Matiya is a village of Vaishali district in the Bihar state of India. It is surrounded by four district of Bihar, which are Samastipur in East, Saran in West, Muzaffarpur in North and Patna in South. The nearest city Hajipur is about 23 km (via Train) and 31 km (via Road) away from here. Nearest Railway Station from here is Desari in West (approx 2 km) and Sahadai Buzurg in East (approx 3 km).

Geography
According to Census 2011 information the location code or village code of Matiya village is 236029. It is located in Sahdei Buzurg Tehsil of Vaishali district in Bihar, India. As per 2009 stats, Chakjamal is the gram panchayat of Matiya.
The total geographical area of the village is 225 hectares.

Holy Places
Kaali Mandir (Bisahar Sthan) is a beautiful Temple in this village.
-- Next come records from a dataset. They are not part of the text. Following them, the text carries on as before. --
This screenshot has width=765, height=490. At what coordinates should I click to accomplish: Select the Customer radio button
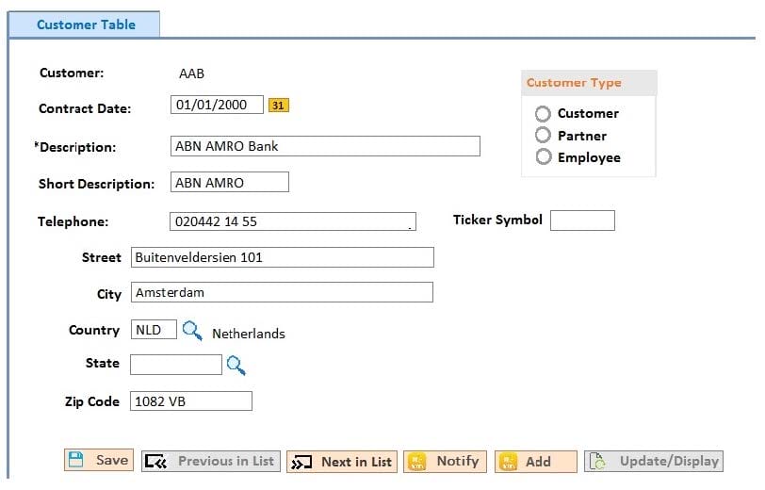click(543, 114)
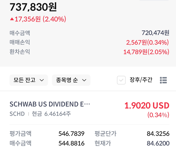Screen dimensions: 176x150
Task: Tap the 매수금액 720,474원 row
Action: tap(89, 33)
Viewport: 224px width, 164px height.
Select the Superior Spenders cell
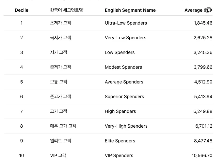tap(124, 97)
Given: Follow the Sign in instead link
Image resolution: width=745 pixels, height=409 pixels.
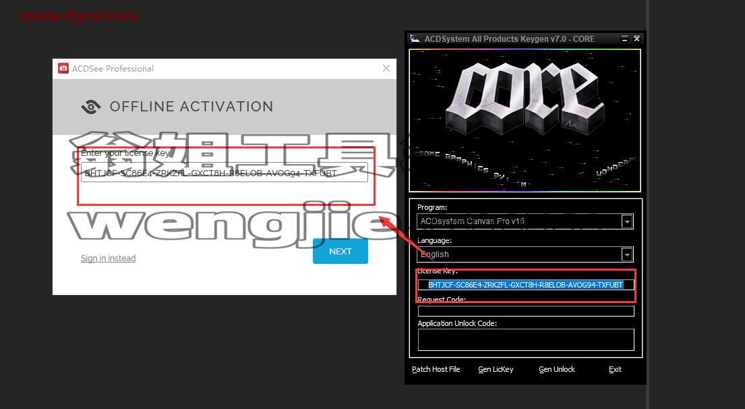Looking at the screenshot, I should click(x=109, y=258).
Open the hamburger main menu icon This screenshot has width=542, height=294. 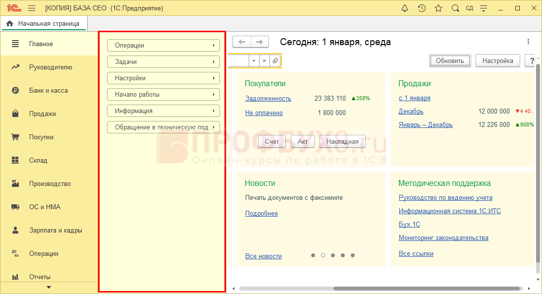[x=32, y=8]
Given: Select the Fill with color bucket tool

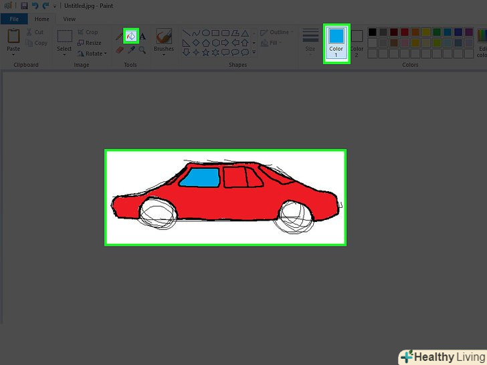Looking at the screenshot, I should [x=132, y=36].
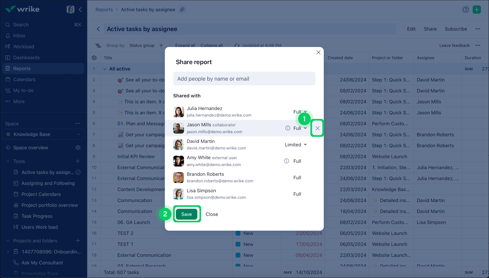Open table column settings gear
489x278 pixels.
tap(94, 58)
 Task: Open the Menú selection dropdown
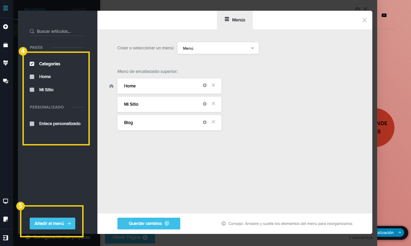(218, 48)
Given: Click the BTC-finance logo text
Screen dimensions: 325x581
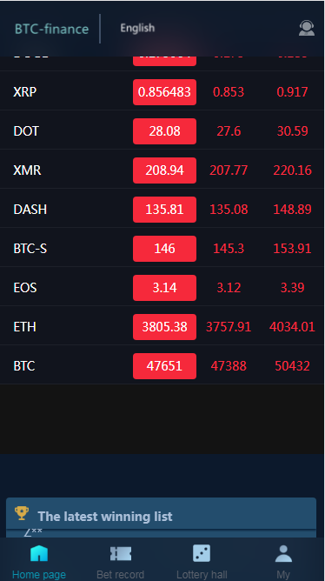Looking at the screenshot, I should pos(51,29).
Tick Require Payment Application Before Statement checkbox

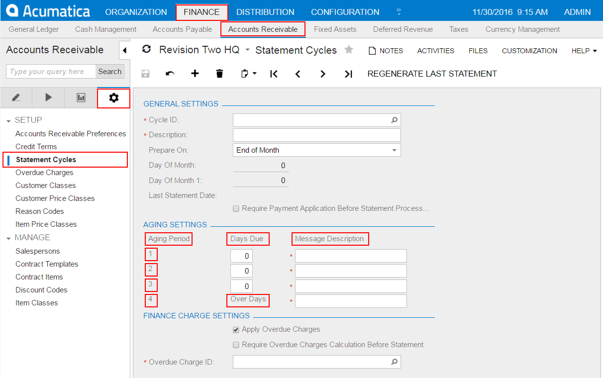click(236, 208)
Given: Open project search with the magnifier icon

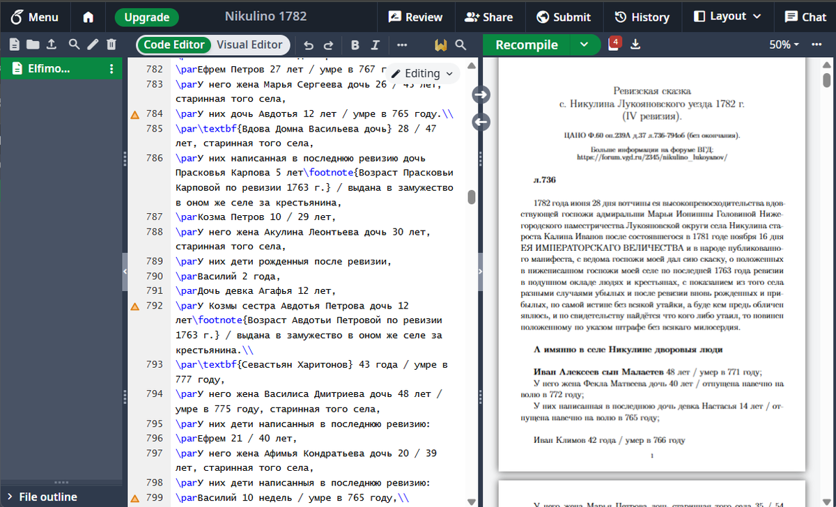Looking at the screenshot, I should (72, 43).
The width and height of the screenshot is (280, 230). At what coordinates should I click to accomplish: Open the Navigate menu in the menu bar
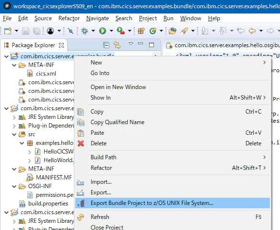pyautogui.click(x=97, y=18)
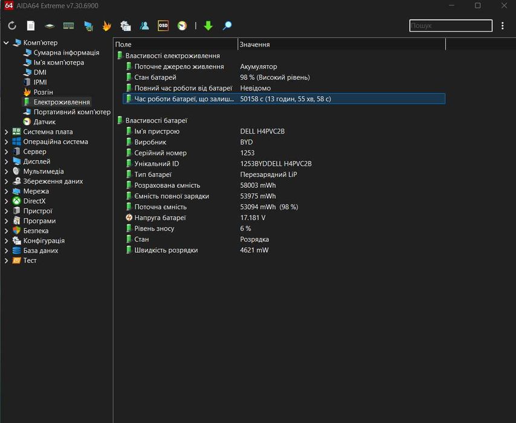Expand the Операційна система node
This screenshot has height=423, width=516.
[7, 142]
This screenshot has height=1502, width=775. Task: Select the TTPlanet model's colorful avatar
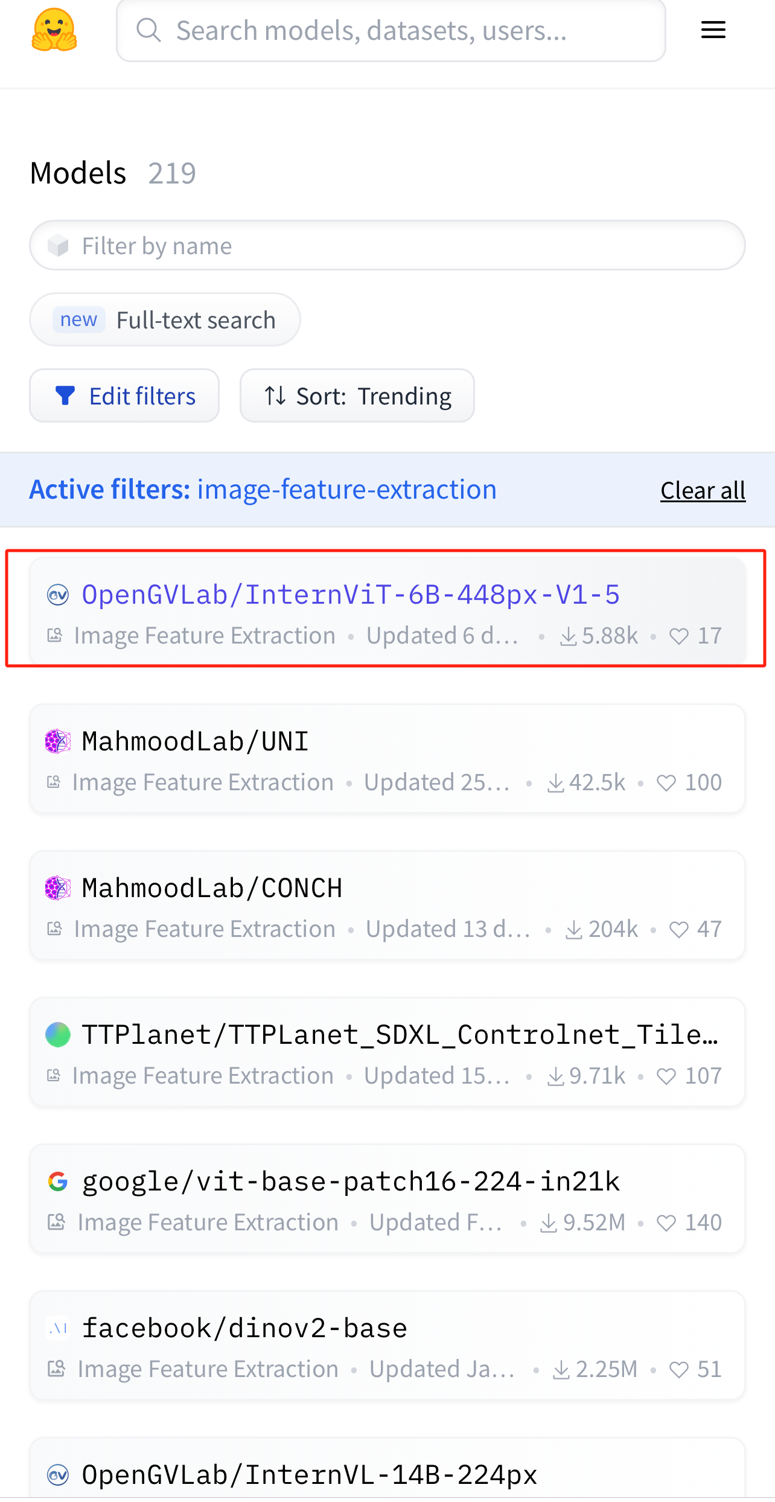click(58, 1034)
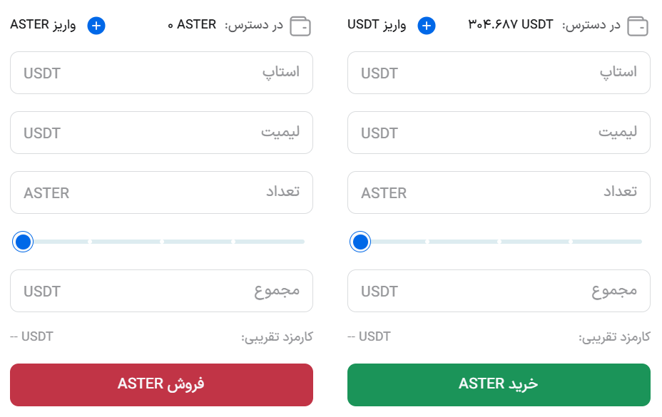Click the plus icon to deposit ASTER
This screenshot has height=417, width=662.
pos(96,26)
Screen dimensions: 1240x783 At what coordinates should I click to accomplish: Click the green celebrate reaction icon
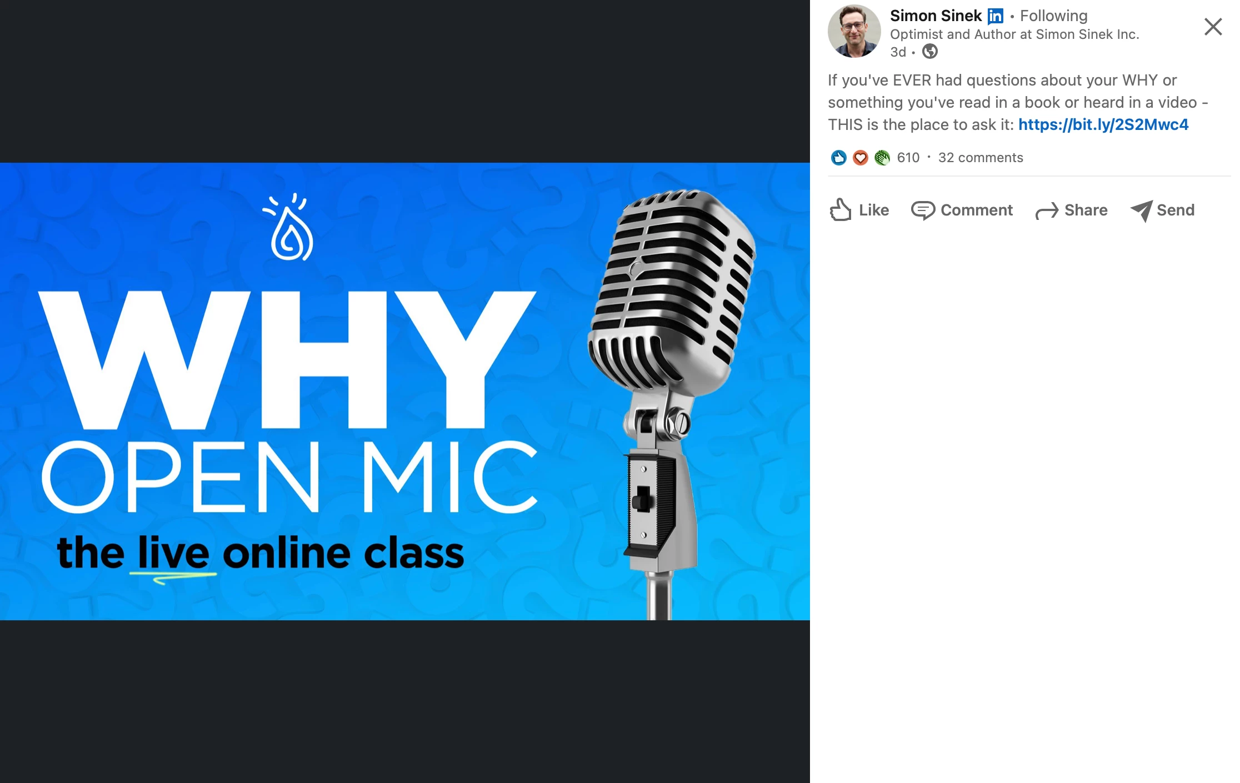point(882,158)
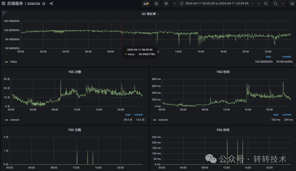
Task: Click the refresh dashboard icon
Action: pos(275,4)
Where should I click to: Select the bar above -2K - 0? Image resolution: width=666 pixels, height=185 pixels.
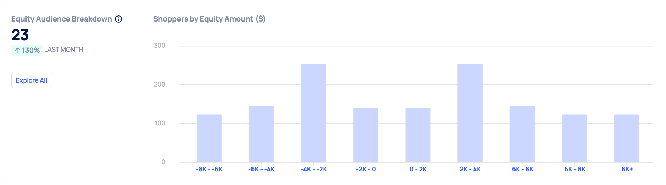[366, 135]
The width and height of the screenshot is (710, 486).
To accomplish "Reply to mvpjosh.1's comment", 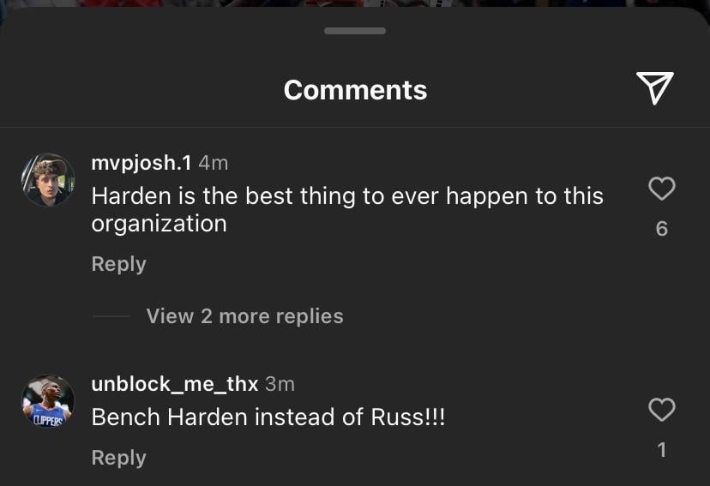I will [118, 264].
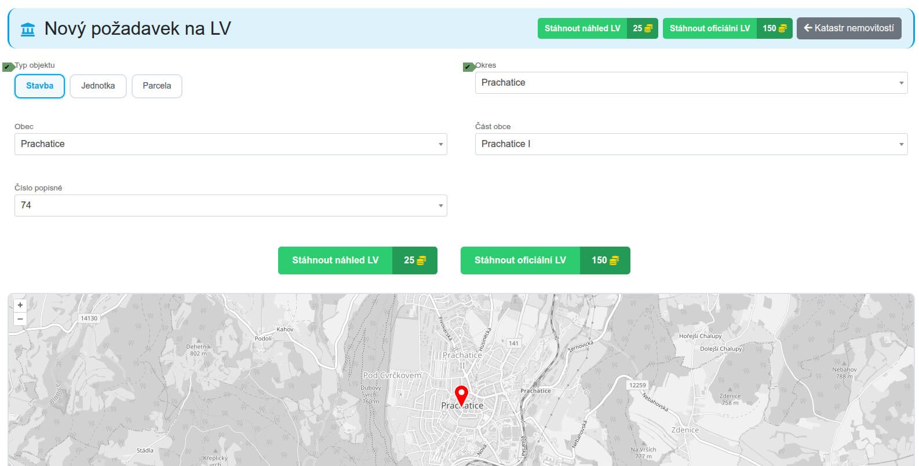Image resolution: width=919 pixels, height=466 pixels.
Task: Click green checkmark tag beside Okres
Action: 469,67
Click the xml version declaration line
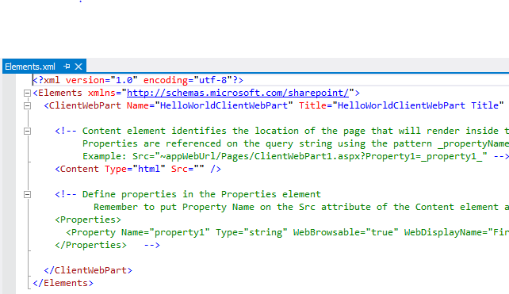 point(138,80)
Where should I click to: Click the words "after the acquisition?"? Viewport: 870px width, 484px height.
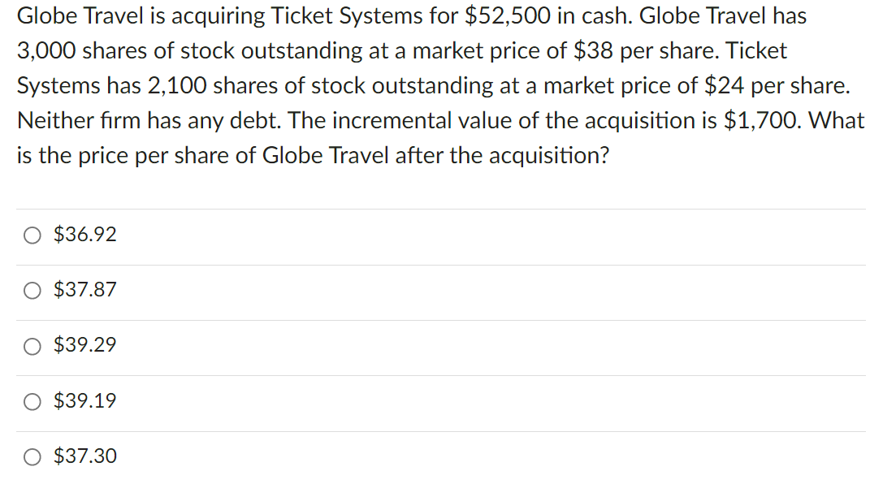point(501,156)
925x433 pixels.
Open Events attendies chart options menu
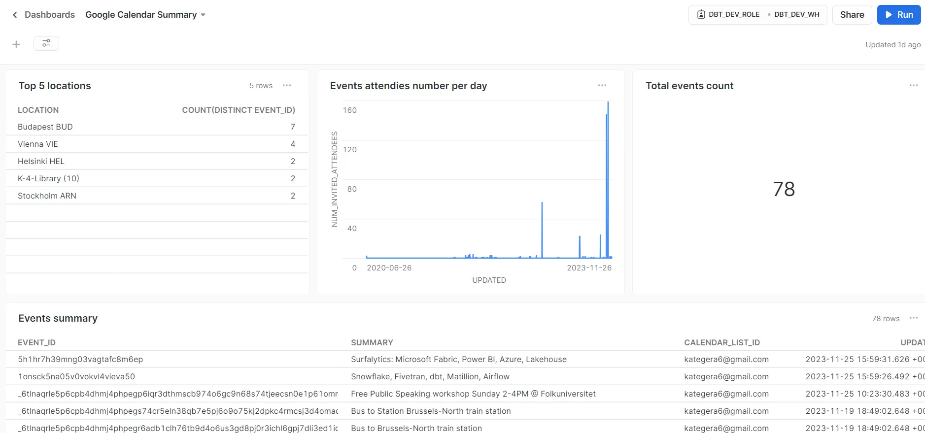pyautogui.click(x=602, y=85)
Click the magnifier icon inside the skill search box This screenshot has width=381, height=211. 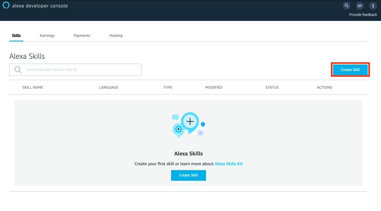point(17,70)
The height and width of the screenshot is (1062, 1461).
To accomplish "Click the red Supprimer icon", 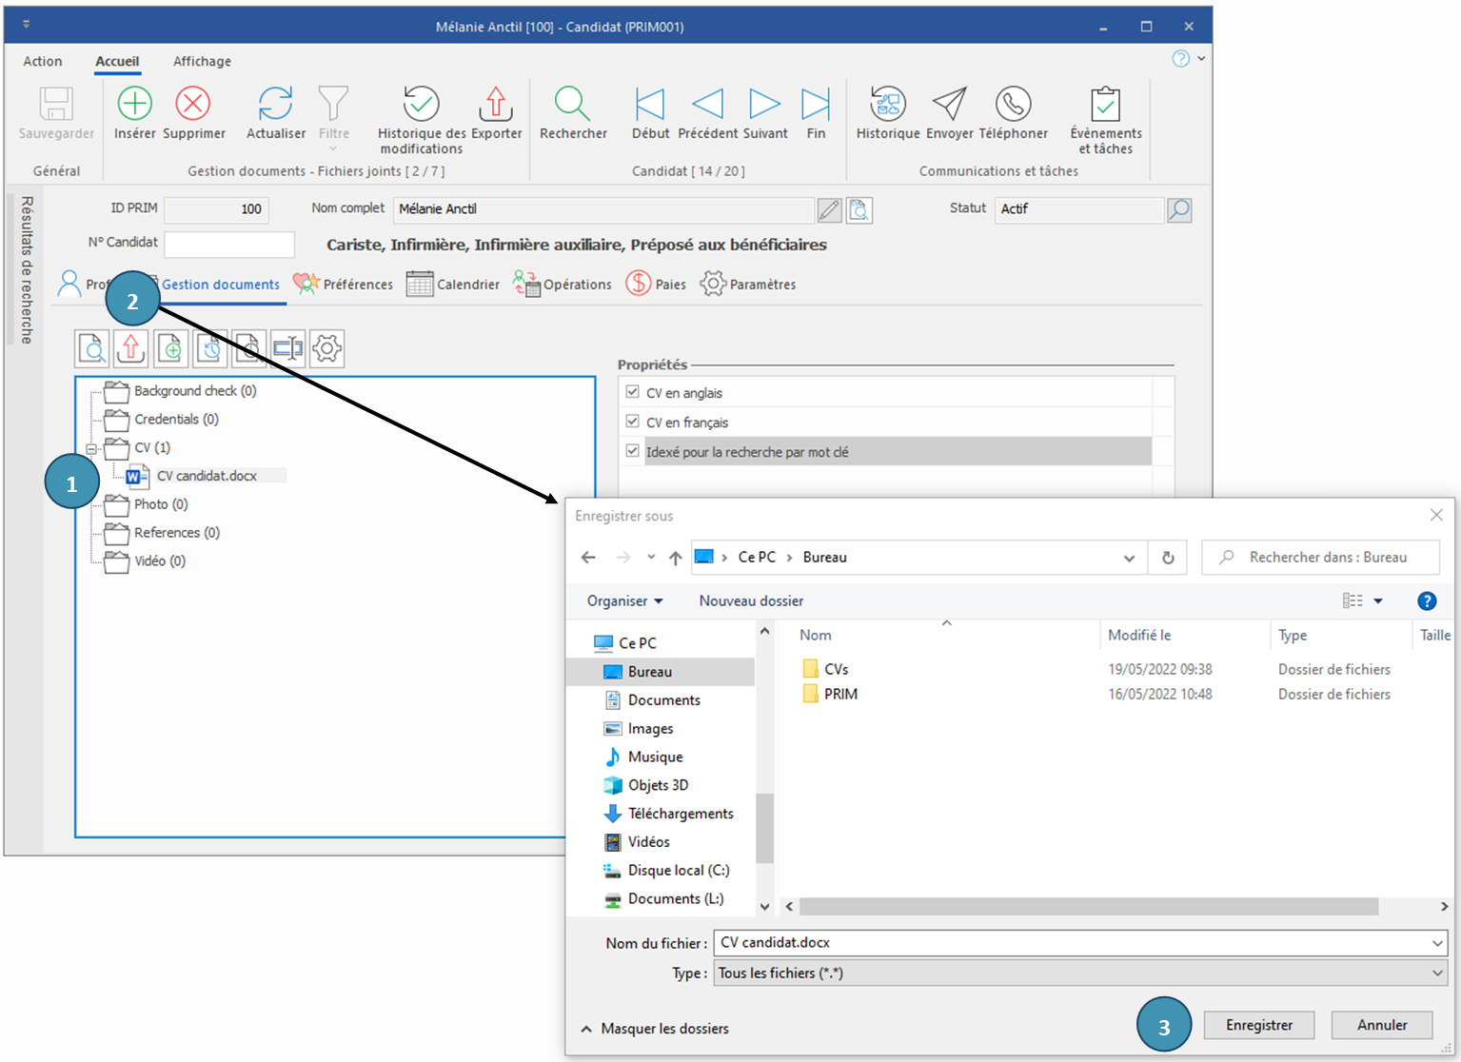I will click(193, 104).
It is a very beautiful Temple, the amazing look of this temple gives a unique identification to the whole Village. The blessings of the God and Goddess always keep happy to all Villagers. The temple is surrounded by the giant trees which provides the sweet and blessy shade.

Education
Rajkiye Utkarmit Madhya (middle) Vidhyalaya, Matiya a Government Middle School which provides education of class 1 to 8 to the Students. It is situated in front of Kaali Mandir.

Upcoming Premises
Government High School, Matiya is an upcoming Premises which will provide a further study of class 9th and 10th to the Students. It is also going to construct just in front of Kaali Mandir.

Transport
By Train(Nearest Railway Station-Desari)Hajipur - Barauni - Muzaffarpur - Patna- By RoadHajipur -  via NH103Barauni-  via SH93Muzaffarpur -  via NH103Patna -  via NH103

Hospital and Health
You can find too many hospitals and medical places for any health related issues within the radius of 10 km.